§ **Exercise instructions**: Copy out, word for word, everything from the line containing "Where should I" down through the last of these lines.

[start of Input for this task]

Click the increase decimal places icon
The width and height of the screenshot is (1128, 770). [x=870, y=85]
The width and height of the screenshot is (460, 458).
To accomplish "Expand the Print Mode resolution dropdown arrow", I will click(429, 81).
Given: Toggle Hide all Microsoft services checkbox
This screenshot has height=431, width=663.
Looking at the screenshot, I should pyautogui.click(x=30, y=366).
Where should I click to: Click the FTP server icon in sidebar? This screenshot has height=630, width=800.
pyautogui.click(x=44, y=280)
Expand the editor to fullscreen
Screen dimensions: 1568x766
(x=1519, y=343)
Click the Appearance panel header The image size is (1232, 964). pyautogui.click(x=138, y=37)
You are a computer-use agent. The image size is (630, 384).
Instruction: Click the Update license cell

[end of Input for this task]

§ **Final result**:
Where should I click to: Click the FTP server icon in sidebar? This screenshot has height=630, width=800.
pyautogui.click(x=44, y=280)
Expand the editor to fullscreen
Screen dimensions: 1568x766
(x=1519, y=343)
Click the Appearance panel header The image size is (1232, 964). pyautogui.click(x=138, y=37)
You are a computer-use agent. The image size is (630, 384).
Instruction: Click the Update license cell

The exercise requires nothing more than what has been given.